Stratton Capital Group closed multiple commercial real estate and infrastructure-backed transactions in January 2026, deploying capital across transitional assets, refinance executions, and structured bridge financings. Each transaction was underwritten with a focus on collateral value, execution certainty, and defined exit strategies.
Stratton Capital Group Transactions: $13.7 Million Senior Secured Land Bridge
Energy & Ag-Tech Development | Maurice River, New Jersey
Stratton Capital Group closed a $13.7 million senior secured land bridge loan supporting the acquisition of a 2,100-acre parcel in Maurice River, New Jersey. The property is positioned for a multi-phase development incorporating controlled-environment agriculture, utility-scale solar generation, battery storage, and digital infrastructure.

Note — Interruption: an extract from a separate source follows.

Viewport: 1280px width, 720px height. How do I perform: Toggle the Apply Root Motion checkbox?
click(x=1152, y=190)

The financing bridged the asset from land acquisition through anticipated institutional project-level financing. The transaction involved a bankruptcy-sourced land acquisition, a compressed execution timeline, and a layered future capital stack tied to downstream project finance milestones.

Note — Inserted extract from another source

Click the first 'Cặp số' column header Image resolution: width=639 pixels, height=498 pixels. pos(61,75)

Stratton structured the loan with:
a first-priority mortgage on the property
conservative leverage against current land value
defined milestones aligned with the borrower’s institutional takeout strategy
lender control mechanisms designed to mitigate timing and market risk
The loan carries a 12-month initial term and was underwritten based on as-is collateral value and sponsor capability, not projected development outcomes.
This transaction was featured by ABL Advisor
Stratton Capital Group Transactions: $21.4 Million Refinance
Stabilized Commercial Asset | United States
In January 2026, Stratton Capital Group closed a $21.4 million refinance of a stabilized commercial property. The financing allowed the sponsor to retire existing debt while maintaining operational flexibility and conservative leverage.
The transaction addressed maturity risk and was structured to preserve cash flow stability while providing a clear path to long-term financing.
Stratton Capital Group Transactions: $17.8 Million Office Refinance
Office Property | Plano, Texas
Stratton Capital Group also closed a $17.8 million office refinance in Plano, Texas. The financing supported the rollover of existing debt and was structured with lender protections appropriate for today’s office market conditions.
The transaction prioritized downside protection, realistic underwriting assumptions, and a defined repayment strategy.
Market Perspective
Across these January transactions, Stratton Capital Group maintained a consistent underwriting approach focused on structure over speculation. In an environment marked by refinancing pressure, higher operating costs, and tighter capital markets, successful outcomes depend on disciplined leverage, realistic exit assumptions, and alignment between capital and execution risk.
Stratton continues to focus on opportunities where structure, experience, and certainty matter more than commoditized pricing.